Aim 1
Render the records from the line with "Viewport: 181px width, 121px height." to the line with "Action: pos(232,68)" as a numbered list, skipping blank lines and leaving out the pictures.

Selected excerpt
For the year 1937 (case 45997), plaintiffs say that they complied with the program as outlined by the Secretary and the regulations relating thereto and became entitled to receive a payment of $29,261.78, and for the year 1938 (case 45779), plaintiffs rely upon the rule applied in United States v. Great Northern Railway Co., 278 U. S. 144, that in the absence of fraud or mistake of fact the action of the Agricultural Adjustment Administration in making original payments for 1933 to 1936, inclusive, was final and could not be reopened and reconsidered. Plaintiffs also say that defendant has the burden of proof with respect to the correctness of the offsets of the amount due for 1938 against payments made for the years 1933-1936, and that it has not sustained this burden.

Rows
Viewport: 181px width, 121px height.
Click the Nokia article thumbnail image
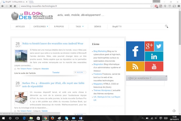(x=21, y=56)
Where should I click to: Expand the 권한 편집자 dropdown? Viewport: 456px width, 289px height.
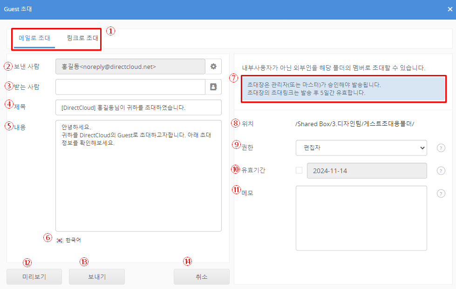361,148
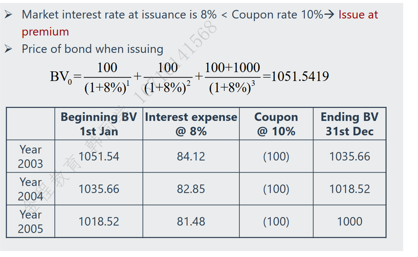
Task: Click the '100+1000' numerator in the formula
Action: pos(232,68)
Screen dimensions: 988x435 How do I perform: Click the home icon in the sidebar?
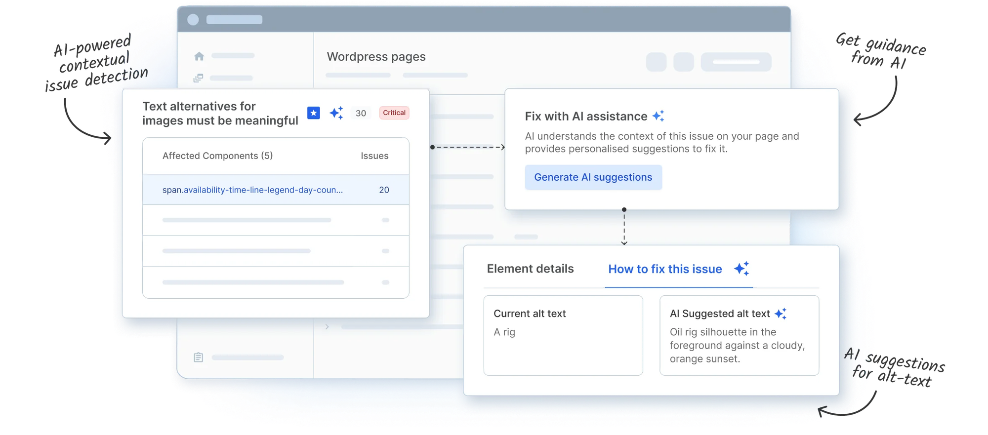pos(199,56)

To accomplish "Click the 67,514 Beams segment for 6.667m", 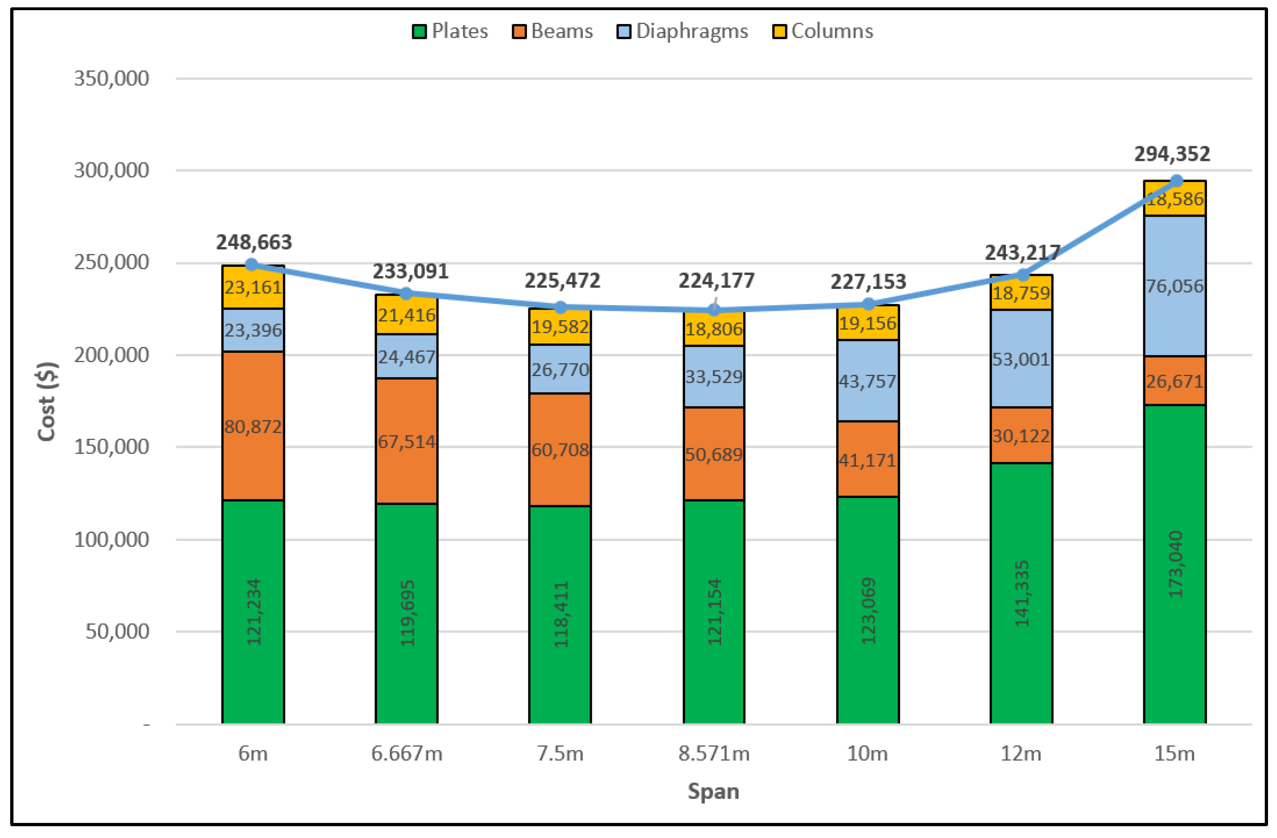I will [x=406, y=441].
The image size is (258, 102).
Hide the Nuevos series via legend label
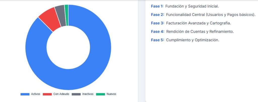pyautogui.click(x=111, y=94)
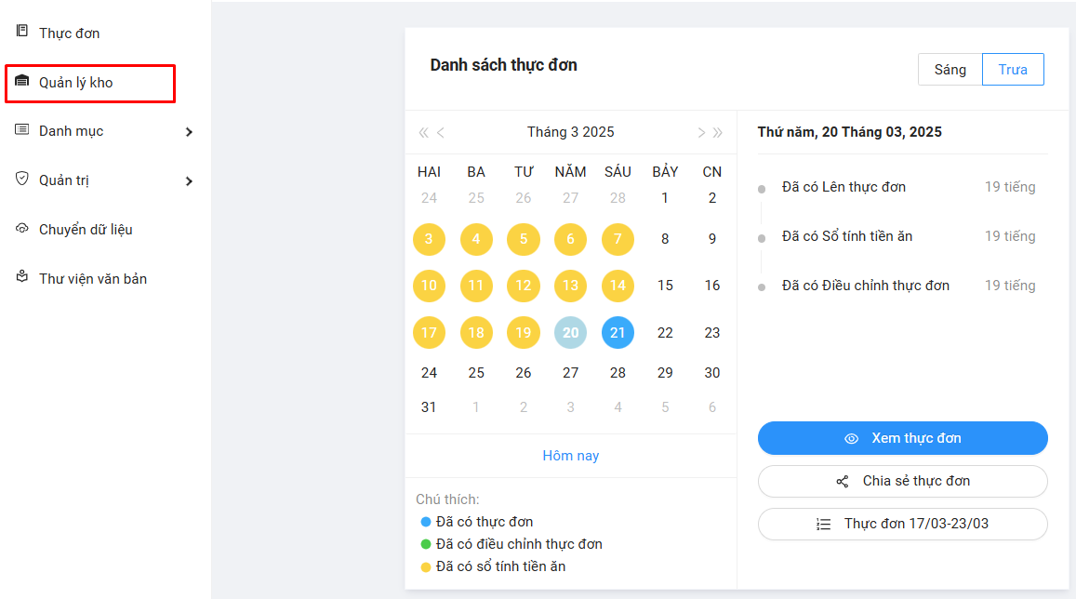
* * *
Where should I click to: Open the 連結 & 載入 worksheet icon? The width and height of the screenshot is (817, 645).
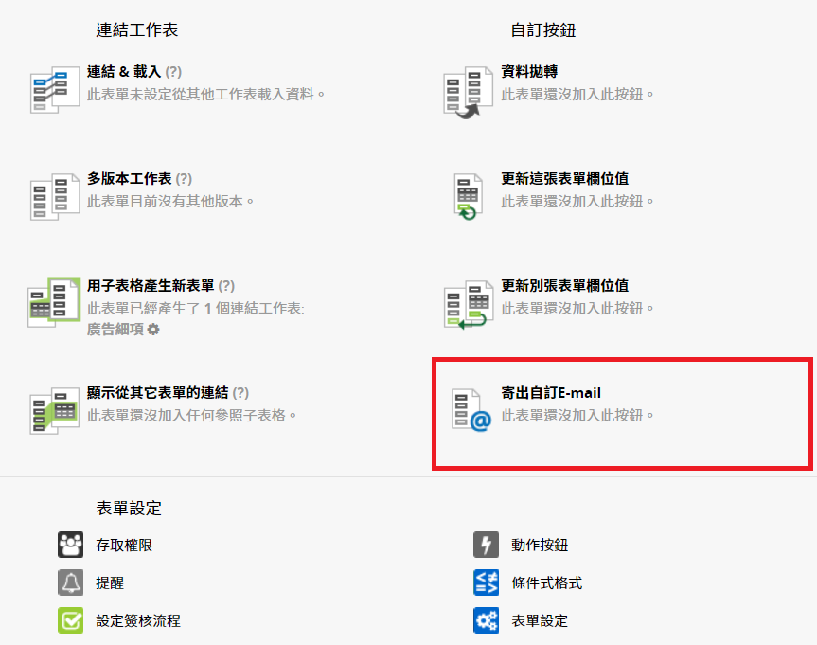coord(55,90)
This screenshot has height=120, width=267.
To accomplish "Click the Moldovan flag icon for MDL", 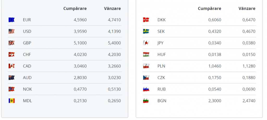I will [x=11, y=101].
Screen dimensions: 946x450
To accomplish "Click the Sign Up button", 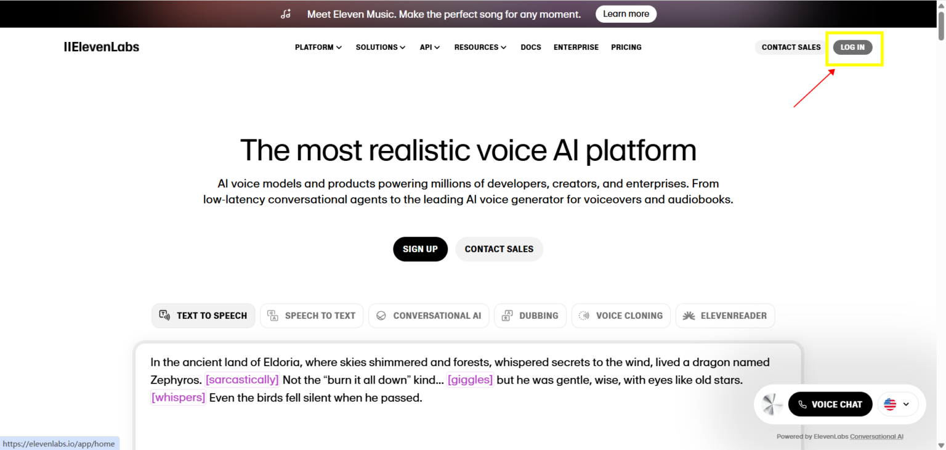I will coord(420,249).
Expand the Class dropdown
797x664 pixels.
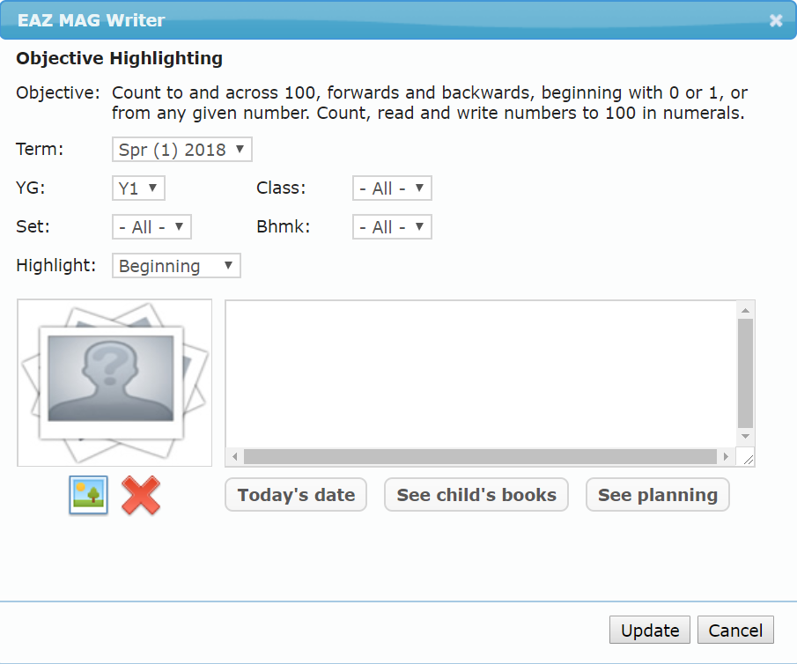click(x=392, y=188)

Aim 2
In the excerpt on the plaintiffs' payment claims, what payment do the plaintiffs say they became entitled to for 1937?

Task output 1
1. Viewport: 181px width, 121px height.
2. Click the Nokia article thumbnail image
3. (x=21, y=56)
4. Where should I click to: Expand the 권한 편집자 dropdown? Viewport: 456px width, 289px height.
5. 361,148
6. Task: Click the '100+1000' numerator in the formula
7. Action: pos(232,68)

Task output 2
$29,261.78